Whether you are a business owner or employed, you will need to retire at some point. As a small business owner with employees, you are also responsible for setting up a retirement plan for yourself and your employees.
A defined benefit plan allows small business owners an avenue to save more money for retirement than traditional retirement options. Unfortunately, there is a lot of misinformation about defined benefit plans.
Below is a list of four common misconceptions about benefits plans for small business owners that you may need to know.
The plan causes a strain on cash flow
As a plan sponsor, you will realize that defined benefit plans are administratively costly compared to 401(k) plans. However, many do not realize that you also enjoy higher tax benefits in years of high cash flow than you would under a 401(k) plan.
These tax benefits are intentionally created through government policy to incentivize business owners and high-income partners to prepare for their retirement rather than depend on public welfare. In other words, benefit plans place a business in a lower tax bracket, meaning that the owner and their partners can unquestionably keep a more significant portion of their profits.
If your business can afford to contribute a substantial amount consistently, a defined benefit plan may be the best choice for you. But if you are yet to make up your mind, this guide on defined benefit plans for small business owners can help make it clear for you.
The plans are rigid
There is a considerable misconception even among financial advisors that defined benefits plans are highly rigid. This is not entirely true. However, before establishing a plan, it is crucial to establish that you can fund it annually.
However, you can adjust contribution amounts each year according to the value of assets in the plan. For this to work best, it would be best to revise your contributions upwards when the returns are good, which can help reduce future contributions in case returns decrease in the future.
It is important to note that changing your plans will incur some cost towards designing a new benefit formula and drafting documents for signing. If your business suffers severely such that making contributions becomes impossible, you may also opt to terminate your plan.
There are no minimum contributions
The IRS has stringent minimum contribution rules for defined benefits plans. Before signing up for a plan, it is crucial to ensure that you have a steady income. It is important to note that there is a big difference between a defined benefit plan and a profit-sharing plan where sponsors can stop contributions in some years.
Failure to meet the required minimum contribution results in IRS imposed taxes, plan disqualification, and disallowed past tax deductions. Defined benefit plans are primarily ideal for individuals with a net income of more than $250,000 per year to ensure that the cost of running the plan is low relative to the tax savings.
Every employee must be covered
Like a 401(k) plan, not every employee needs to be covered under a defined benefits plan.
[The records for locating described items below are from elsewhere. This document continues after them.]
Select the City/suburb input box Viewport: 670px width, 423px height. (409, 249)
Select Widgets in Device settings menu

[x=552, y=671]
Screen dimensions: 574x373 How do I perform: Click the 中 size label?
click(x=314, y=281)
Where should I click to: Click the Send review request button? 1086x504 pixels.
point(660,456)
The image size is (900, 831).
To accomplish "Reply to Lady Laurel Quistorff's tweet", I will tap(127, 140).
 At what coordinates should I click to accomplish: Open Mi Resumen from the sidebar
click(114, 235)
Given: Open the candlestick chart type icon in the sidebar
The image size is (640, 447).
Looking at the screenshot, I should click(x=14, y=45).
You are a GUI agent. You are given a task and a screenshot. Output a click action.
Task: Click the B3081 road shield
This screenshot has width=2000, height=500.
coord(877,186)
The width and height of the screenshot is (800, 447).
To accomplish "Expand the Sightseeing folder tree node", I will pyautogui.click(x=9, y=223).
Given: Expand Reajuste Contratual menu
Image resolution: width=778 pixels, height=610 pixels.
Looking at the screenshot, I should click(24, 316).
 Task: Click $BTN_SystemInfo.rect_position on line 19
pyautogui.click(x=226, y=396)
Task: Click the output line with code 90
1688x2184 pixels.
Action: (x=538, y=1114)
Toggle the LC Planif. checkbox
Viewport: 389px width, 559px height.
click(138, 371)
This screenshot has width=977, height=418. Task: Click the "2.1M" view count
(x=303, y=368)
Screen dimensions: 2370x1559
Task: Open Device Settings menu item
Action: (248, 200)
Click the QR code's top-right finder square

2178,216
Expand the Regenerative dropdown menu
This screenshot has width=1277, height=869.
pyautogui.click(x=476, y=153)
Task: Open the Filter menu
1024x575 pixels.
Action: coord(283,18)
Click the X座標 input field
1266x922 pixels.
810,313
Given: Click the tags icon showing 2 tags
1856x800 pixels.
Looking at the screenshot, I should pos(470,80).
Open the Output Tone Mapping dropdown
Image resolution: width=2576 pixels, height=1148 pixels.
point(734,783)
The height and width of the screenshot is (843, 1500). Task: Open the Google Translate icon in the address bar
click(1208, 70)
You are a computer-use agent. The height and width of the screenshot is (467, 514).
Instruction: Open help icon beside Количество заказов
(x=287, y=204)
The retirement plan nondiscrimination rules exclude highly compensated employees from coverage.
However, the law requires that every less highly paid employee working for more than 1000 hours per year be a beneficiary under the plan.
Defined benefit plans are a great way of preparing for retirement for the self-employed.
Now that you are aware of some of the most common misconceptions around it, there is no reason why you shouldn’t choose a defined benefits plan as your preferred retirement savings option.